I cut, edited, and pasted the following from a very old post that I put in the FAQ topics section a couple of years ago (it only talks about 18" vs. 17" wheels, but the general idea can be applied to 19" wheels):


However, assuming that an 18" wheel has the same construction as a 17" wheel, it needs to be about 2-5lbs lighter (depending on weight) to have the same rotational inertia. The rotational inertia is only indirectly related to weight.

For example, I start with two 17" wheels that both weigh 20 lbs.

Wheel #1 has lead spokes, but a very, very light outer flange/rim made of carbon fiber or titanium (so the weight/mass that makes up the 20 lbs is concentrated at the inside of the wheel).

Wheel #2 has carbon Kevlar spokes, but a very, very heavy outer flange rim made of a lead like compound (so this wheel is very heavy at the outside of the wheel). (The 20lbs is concentrated at the outside of the wheel.)

Wheel 1 would be much easier to spin up than wheel 2, but both wheels weigh the same.

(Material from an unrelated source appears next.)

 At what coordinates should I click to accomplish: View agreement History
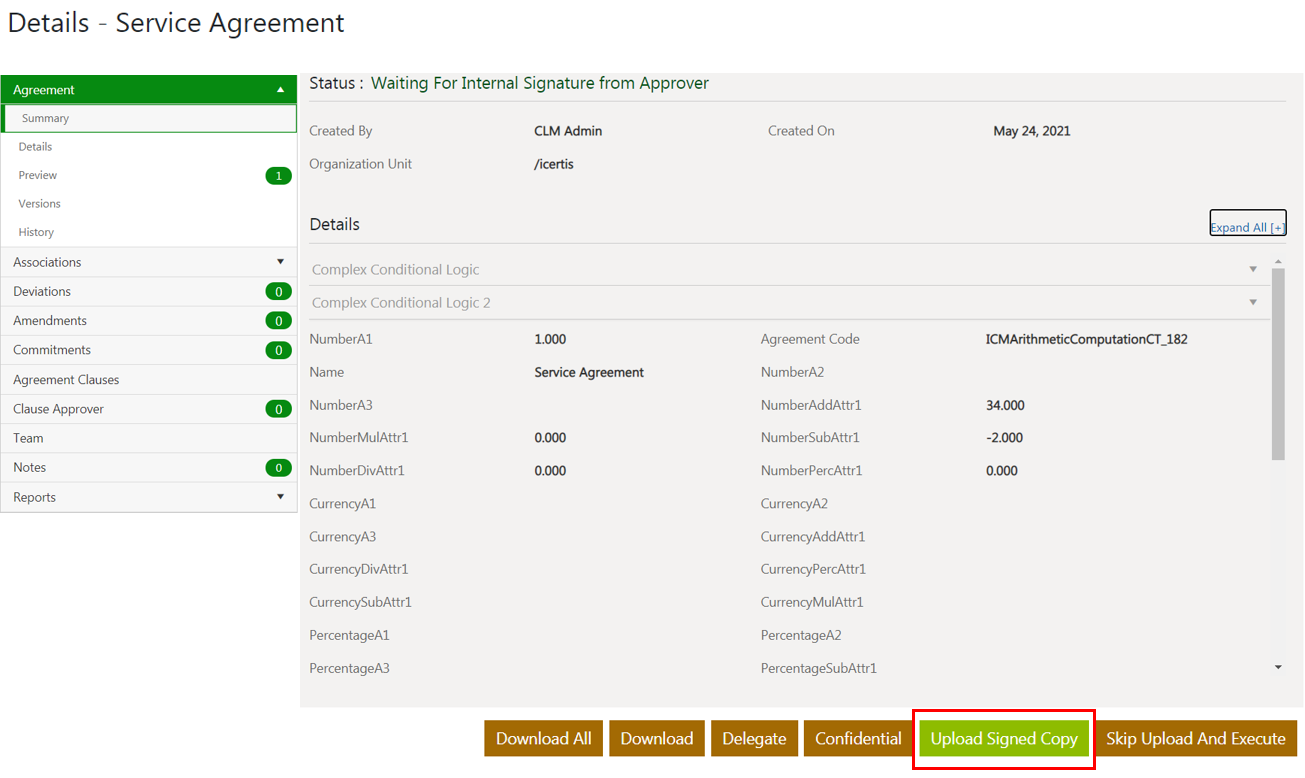tap(36, 232)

If two wheels are identical in construction, it is possible to use a simplified equation to find the difference that a change in wheel size will make, here are some pictures, equations:

Simple example:



"Hoop About Central Axis"

I = MR^2

I = rotational inertia (more is bad)
M = mass of rim
R = radius

More complicated version:



"Hoop/Ring with Width (you know ID and OD)"

I = 1/2 M (R1^2 + R2^2)

I = Rotational Inertia
M = Mass of the wheels outer rim
R1 = ID of rim/flange
R2 = OD of rim/flange

blader

FYI, when I swapped my rims on I measured my stock rubber .. roughly 50lbs. but my new 18's with new rubber weighed 42.5 ..

jucee187

what if the larger rim/tire weighs LESS than the smaller rim/tire?

will it still affect the launch?

EricL

If you have really heavy 17" rims (cast aluminum with chrome for example) and replace them with some really light forged alloy 19's, you could end up with better acceleration from an "inertial" standpoint.

And, if you had factory stock 17" tires (not that sticky), and replaced them with some *very* sticky, lightweight 19" tires (max-performance and/or even stickier R-rated rubber), you could end up getting more traction *and* reduce weight at the very outside where it is very important.

For the heck of it, I'll oversimplify like crazy, and plug in the following numbers into the MR^2 equation (mass * radius squared) for 17" (8.5" radius) and 19" (9.5" radius) wheels.


Solving for mass_of_19in_wheel (relative to a 17" wheel):

mass_of_17in_wheel * 8.5^2 = mass_of_19in_wheel * 9.5^2

mass_of_19in_wheel ~= 0.8 * mass_of_17in_wheel

And, the conversion for an 18” vs. 17” wheels would be:

mass_of_18in_wheel ~= 0.89 * mass_of_17in_wheel


So, if you had a 17" wheel that weighed 25lbs, you would want a 19" wheel that weight 25 * 0.8 = 20lbs.

This makes a lot of assumptions like:

1. Wheels are of identical construction, design, and mass is distributed in identical proportions from center to outside (this is going to be the exception).
2. The tires' construction and weight are not considered.

jproy

Ahhh physics! This thread is very accurate and correct. It is not that difficult to understand. I have a minor in this area.